> _SELECTED PASSAGE_
%%

Last month, our Farmer Leadership Fund supported travel costs for family farmers to visit Washington, DC and make sure their voices were heard. This is part of the Stand With Farm Families campaign, where we’ve joined with Rural Advancement Foundation International (RAFI-USA) and other partners to create a petition urging the USDA to issue rules around fairness in the agriculture industry and to protect farmers’ basic rights. So far, more than 1,000 Farm Aid readers have joined the effort, and with our partners, the petition has been signed by more than 79,000 people in total.
RAFI-USA issued a press release about the farmers’ trip to Washington, DC, and we’ve reprinted it below along with a gallery of photos they took.
Family Farmers Go to Washington, Cry Foul Over Meat Industry Abuse
Family farmers and advocates from the country’s top agricultural states took to Capitol Hill this week to expose what they say have been decades of abuse by the nation’s largest meat companies. At a press conference on Tuesday, the group launched its Stand With Farm Families campaign, sharing accounts of predatory contracts, rigged markets and retaliation that many claim have driven them into bankruptcy. “Corporate bullying, intimidation and a mafia-like mentality has taken control of the chicken industry,” said Anthony Grigsby, an Alabama law-enforcement officer-turned-poultry-grower and his wife Christy, whose family has grown chickens for three generations. “In 2019, as a result of retaliation for speaking out, we had to file for bankruptcy. Like many other farmers, we’ve lost everything–our farm, our family home, and the house where we planned to spend our retirement.”

%%

> _DATA FOR ANALYSIS_

%%

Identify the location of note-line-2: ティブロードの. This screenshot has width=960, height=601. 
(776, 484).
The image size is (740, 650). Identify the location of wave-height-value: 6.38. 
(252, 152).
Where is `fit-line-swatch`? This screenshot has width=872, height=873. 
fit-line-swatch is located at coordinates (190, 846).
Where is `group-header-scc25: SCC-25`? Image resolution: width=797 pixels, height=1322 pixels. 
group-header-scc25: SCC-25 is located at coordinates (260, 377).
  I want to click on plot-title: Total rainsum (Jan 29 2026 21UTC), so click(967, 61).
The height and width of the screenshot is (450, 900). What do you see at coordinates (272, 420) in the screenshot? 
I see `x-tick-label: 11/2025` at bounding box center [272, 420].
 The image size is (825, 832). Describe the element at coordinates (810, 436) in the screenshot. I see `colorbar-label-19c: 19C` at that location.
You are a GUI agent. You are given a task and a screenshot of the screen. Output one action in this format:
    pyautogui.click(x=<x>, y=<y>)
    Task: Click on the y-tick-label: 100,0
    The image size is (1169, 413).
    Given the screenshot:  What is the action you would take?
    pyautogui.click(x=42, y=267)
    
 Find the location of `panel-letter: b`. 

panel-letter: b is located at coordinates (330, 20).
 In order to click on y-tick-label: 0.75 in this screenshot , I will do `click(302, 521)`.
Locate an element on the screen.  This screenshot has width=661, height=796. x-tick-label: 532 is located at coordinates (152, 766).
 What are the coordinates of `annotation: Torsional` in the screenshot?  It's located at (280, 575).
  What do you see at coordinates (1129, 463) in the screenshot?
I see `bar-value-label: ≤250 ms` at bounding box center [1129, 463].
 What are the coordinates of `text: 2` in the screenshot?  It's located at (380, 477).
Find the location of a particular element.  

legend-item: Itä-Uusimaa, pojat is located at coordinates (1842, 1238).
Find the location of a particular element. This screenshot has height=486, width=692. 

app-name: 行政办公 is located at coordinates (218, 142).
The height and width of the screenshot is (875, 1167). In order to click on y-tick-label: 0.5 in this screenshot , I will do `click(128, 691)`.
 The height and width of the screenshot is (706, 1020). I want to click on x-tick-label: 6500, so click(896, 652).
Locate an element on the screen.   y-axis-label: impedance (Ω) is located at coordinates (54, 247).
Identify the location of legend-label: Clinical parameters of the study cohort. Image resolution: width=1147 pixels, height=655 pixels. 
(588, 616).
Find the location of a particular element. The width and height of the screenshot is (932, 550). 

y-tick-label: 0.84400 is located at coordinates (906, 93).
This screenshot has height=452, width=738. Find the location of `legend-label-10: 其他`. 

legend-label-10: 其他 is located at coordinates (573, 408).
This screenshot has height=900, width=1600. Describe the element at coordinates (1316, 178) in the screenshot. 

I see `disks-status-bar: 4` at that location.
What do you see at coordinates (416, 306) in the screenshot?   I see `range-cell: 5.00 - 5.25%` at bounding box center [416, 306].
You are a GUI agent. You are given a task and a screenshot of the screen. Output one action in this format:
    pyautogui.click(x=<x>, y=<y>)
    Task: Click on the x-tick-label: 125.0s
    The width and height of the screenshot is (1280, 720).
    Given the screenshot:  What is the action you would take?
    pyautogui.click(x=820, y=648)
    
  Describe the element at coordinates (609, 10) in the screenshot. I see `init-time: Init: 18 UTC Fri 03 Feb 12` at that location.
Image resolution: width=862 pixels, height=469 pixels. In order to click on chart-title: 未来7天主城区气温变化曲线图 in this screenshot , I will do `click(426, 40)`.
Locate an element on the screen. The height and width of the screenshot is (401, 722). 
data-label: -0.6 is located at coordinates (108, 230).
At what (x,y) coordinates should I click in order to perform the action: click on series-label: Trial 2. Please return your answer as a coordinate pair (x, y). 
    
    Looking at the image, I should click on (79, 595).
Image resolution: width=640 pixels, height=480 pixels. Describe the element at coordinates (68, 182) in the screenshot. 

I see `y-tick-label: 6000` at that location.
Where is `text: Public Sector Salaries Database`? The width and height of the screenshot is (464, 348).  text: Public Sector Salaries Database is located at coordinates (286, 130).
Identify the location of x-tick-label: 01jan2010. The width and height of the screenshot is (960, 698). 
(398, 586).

%%

> _TASKS FOR THIS EXERCISE_
A. Quote from the passage on family farmers everything from "Last month, our" down to "photos they took.".
B. Lay out the lines of the rows, everything from the line containing "has width=872, height=873." down to the line containing "fit-line-swatch is located", as a Markdown table. Use a No. column for the line number and a Line column for the line itself, and leave out blank lines.
The passage on family farmers and the rows are separate pieces of material.

> _YOUR RESPONSES_
A.
Last month, our Farmer Leadership Fund supported travel costs for family farmers to visit Washington, DC and make sure their voices were heard. This is part of the Stand With Farm Families campaign, where we’ve joined with Rural Advancement Foundation International (RAFI-USA) and other partners to create a petition urging the USDA to issue rules around fairness in the agriculture industry and to protect farmers’ basic rights. So far, more than 1,000 Farm Aid readers have joined the effort, and with our partners, the petition has been signed by more than 79,000 people in total.
RAFI-USA issued a press release about the farmers’ trip to Washington, DC, and we’ve reprinted it below along with a gallery of photos they took.

B.
| No. | Line |
|---|---|
| 1 | Where is `fit-line-swatch`? This screenshot has width=872, height=873.  |
| 2 | fit-line-swatch is located at coordinates (190, 846). |